Kamis, 13 Desember 2012

MUTU PENDIDIKAN

Konsisten : Menciptakan Guru-guru Prima yang dilengkapi dengan sarana dan prasarana penunjang mutu pendidikan

Pernahkah Anda membaca atau mendengar kisah Liliput? Kisah tentang seorang pria Liliput yang ingin menggelindingkan    sebuah batu ke puncak bukit. Namun batu itu tidak pernah sampai ke puncak. Begitulah kisah tentang sistem pendidikan Indonesia. Ganti rezim ganti sistem, ganti menteri ganti kebijakan. Selalu dimulai dari awal lagi. Kebanyakan kandas di tengah jalan.
Pemerintah reformasi sudah mengganti kurikulum SD-SMP-SMA-SMK dari CBSA 1994 (Cara Belajar Siswa Aktif) ke KBK (Kurikulum Berbasis Kompetensi). Tidak hanya kurikulum yang selalu berubah. Nama departemennya pun berubah sesuai selera rezim yang berkuasa. Di zaman Orla: Departemen Pendidikan dan Pengajaran, Orba: Departemen Pendidikan dan Kebudayaan, dan Orref: Departemen Pendidikan Nasional. Pergantian nama membawa perubahan sistem dan substansi pendidikan.

DATA TERSEDIA:
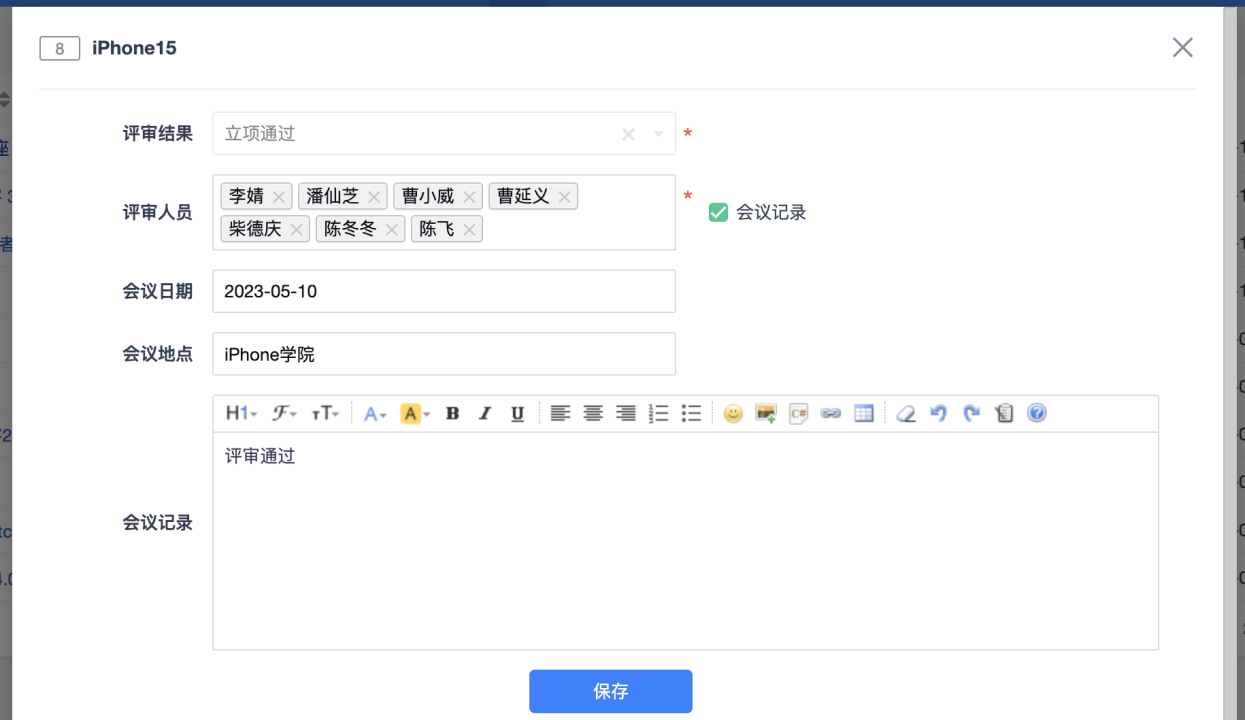Start an ordered numbered list
The width and height of the screenshot is (1245, 720).
[x=658, y=414]
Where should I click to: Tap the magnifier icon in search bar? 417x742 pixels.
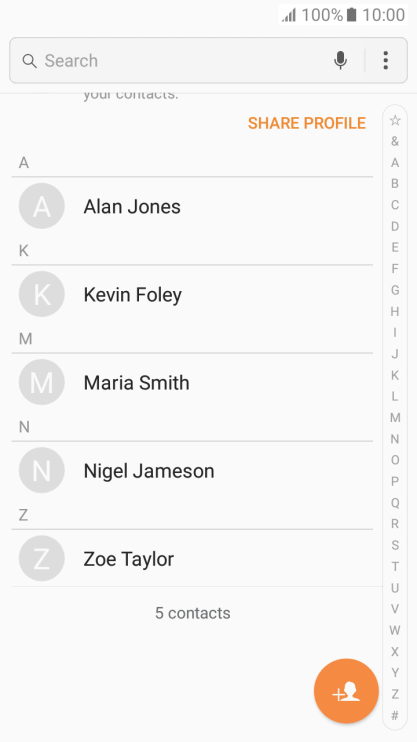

TUGAS YANG DIMINTA 1: Menurut teks tentang mutu pendidikan, apa nama departemen pendidikan pada zaman Orba?
TUGAS YANG DIMINTA 2:
Tentukan apakah setiap pernyataan berikut sesuai dengan teks tentang mutu pendidikan. Jawab ya atau tidak, lalu kutip kata-kata teks yang menjadi dasarnya.
(a) Pemerintah reformasi mengganti kurikulum dari KBK ke CBSA 1994.
(b) Dalam kisah Liliput, batu itu tidak pernah sampai ke puncak bukit.
(c) Pergantian nama departemen membawa perubahan sistem dan substansi pendidikan.
TUGAS YANG DIMINTA 3: Lanjutkan teks tentang mutu pendidikan mulai dari kalimat terakhirnya.

HASIL TUGAS 1: Departemen Pendidikan dan Kebudayaan.

HASIL TUGAS 2:
(a) Tidak: "dari CBSA 1994 (Cara Belajar Siswa Aktif) ke KBK (Kurikulum Berbasis Kompetensi)"
(b) Ya: "Namun batu itu tidak pernah sampai ke puncak."
(c) Ya: "Pergantian nama membawa perubahan sistem dan substansi pendidikan."

HASIL TUGAS 3:
Mata pelajaran yang elementer pun sering jadi korban. Misalnya, mata pelajaran Kebangsaan (Civic), Sejarah Nasional, Kebudayaan Nasional dan Budi Pekerti, dewasa ini tidak ditemukan lagi. Semestinya mata pelajaran tersebut dipertahankan untuk memelihara kesadaran berbangsa bagi setiap generasi baru Indonesia.Dewasa ini, Departemen Pendidikan Nasional—muara dari sistem pendidikan bangsa—berencana merevisi KBK atau Kurikulum 2004.    Kurikulum reformasi ini diterapkan tidak lama setelah Bambang Sudibyo ditunjuk sebagai Mendiknas. KBK sudah diuji coba di sejumlah sekolah. Kurang berhasil.
Karena itu, UU Sistem Pendidikan Nasional mengamanatkan pembentukan Badan Standardisasi Pendidikan Nasional (BSPN) untuk merevisi KBK agar bisa diterapkan di sekolah-sekolah pemerintah dan swasta di seluruh Indonesia. KBK memuat 16 mata pelajaran dengan jam belajar lebih dari 1.000 jam setahun. Langkah pertama pimpinan BSPN Prof. Dr. Bambang Suhendro adalah memangkas jam belajar mengajar—SD cukup 35 menit, SMP 40 menit, sedangkan SMA dan SMK 45 menit per mata pelajaran.
Saat ini memang anak-anak kelebihan muatan, selain materi pelajarannya terlampau rumit, juga terlalu banyak (16 mata pelajaran). Tentu orang tua sangat terbeban karena harus membeli banyak buku dan keperluan lainnya.
Apa pun bentuk kurikulum atau perubahan yang dilakukan oleh pemerintah, guru tetap menempati posisi sentral untuk pencapaian tingkat kecerdasan anak didik. Namun citra guru yang seharusnya kompeten dan berwibawa, terkikis oleh rendahnya pendapatan dan kesejahteraan mereka. Sedangkan guru menjadi barometer maju atau mundurnya mutu pendidikan. Paling tidak, ada lima varian untuk memperoleh guru yang benar-benar prima; dedikasi, tingkat kesejahteraan, kompetensi dan sistem pengangkatan.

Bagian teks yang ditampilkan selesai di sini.